Were I to pick a song to serve as the soundtrack for the past two years in the stock market, it would be Jimi Hendrix’s “Manic Depression.” From euphoric highs to dismal lows, investors have been on a ride that has grown demonstrably wilder over the past few years. In polite circles it’s called “increased volatility.” And while none of us much like it, we probably favor three of the key factors that have brought it about.
Information technology is the most obvious culprit. Where company or economic news used to take days or weeks to fully penetrate investors’ thinking, today the Internet has telescoped the process into hours if not minutes. Just as important, the Securities and Exchange Commission issued Regulation FD (“Fair Disclosure”) last fall, prohibiting companies from disclosing information on a selective basis. If a CEO tells Warren Buffett something, she has to tell you at the same time. This further democratizes the delivery of news and telescopes its impact on stock prices.
The third, somewhat surprising reason for increased volatility is the low-inflation environment we have otherwise come to embrace. Stock prices are set by investors deciding what they will pay today for an expected future stream of corporate earnings and dividends. The larger the future benefit, the more you’ll pay for it today. And the further into the future you can reliably predict that benefit, the larger the total benefit is likely to be.
When inflation is low, prices are stable. And when prices are stable you can predict the future earnings of a company more reliably because you can confidently estimate the company’s key costs-labor, raw materials, etc. Investors are confident they can look far into the future when assessing the total benefit they’re paying for. This is the major reason stock prices rose over the past decade: as inflation fell steadily the visibility of future earnings increased, allowing investors to price a longer-and thus larger-benefit into stock prices.

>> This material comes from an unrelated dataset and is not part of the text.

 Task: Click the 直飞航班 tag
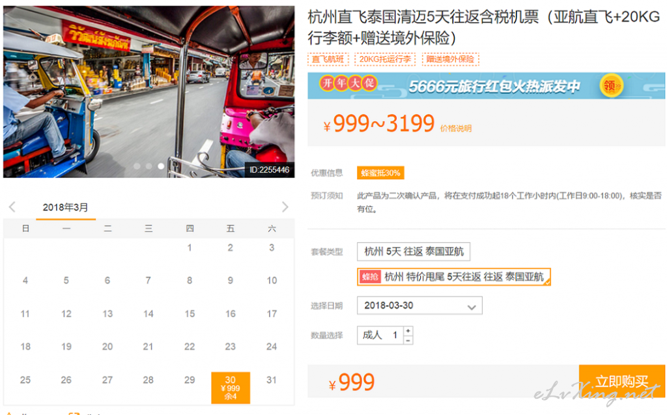(x=328, y=59)
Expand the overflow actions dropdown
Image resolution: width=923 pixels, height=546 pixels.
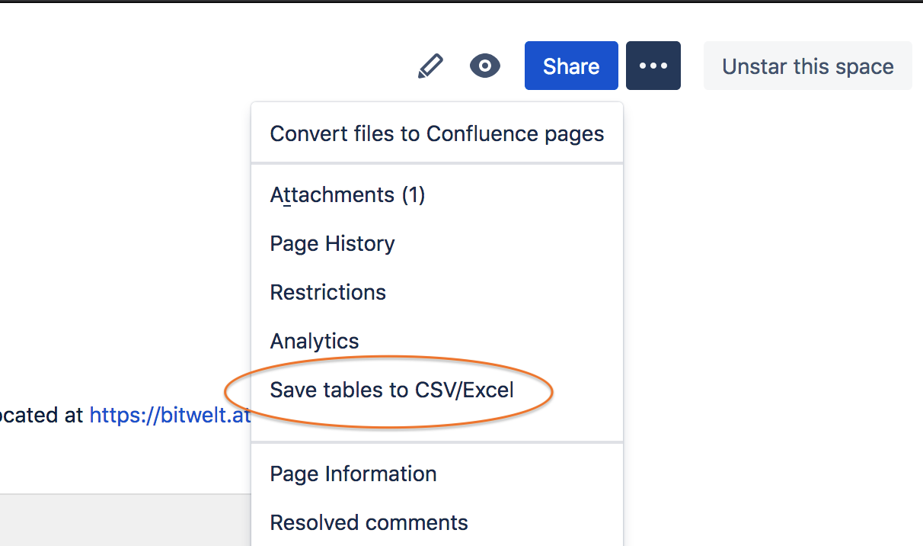(653, 66)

So what does this have to do with volatility? If investors are looking far into the future when pricing stocks, changes in their outlook for a company-whether positive or negative-will be magnified by the long view they’re taking.
Say I expect 10% annual earnings growth for the next two years from a company. If I change my annual growth estimate by 1% – downward, say – then my expected total earnings growth drops from 21% to 19%. Not a big deal. But what if I was expecting earnings to grow 10% per year for the next 10 years? Then a 1% cut in my annual growth estimate pulls total expected earnings growth down from 159% to 137%. That’s a big difference and one that will show up in the price you’re willing to pay.